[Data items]
───
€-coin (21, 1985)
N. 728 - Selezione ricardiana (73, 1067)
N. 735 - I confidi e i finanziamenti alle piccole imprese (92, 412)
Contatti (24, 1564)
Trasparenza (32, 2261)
───
** ACTIVITY **
Make an exact copy of all the data.

** OUTPUT OF THE EXERCISE **
€-coin (21, 1985)
N. 728 - Selezione ricardiana (73, 1067)
N. 735 - I confidi e i finanziamenti alle piccole imprese (92, 412)
Contatti (24, 1564)
Trasparenza (32, 2261)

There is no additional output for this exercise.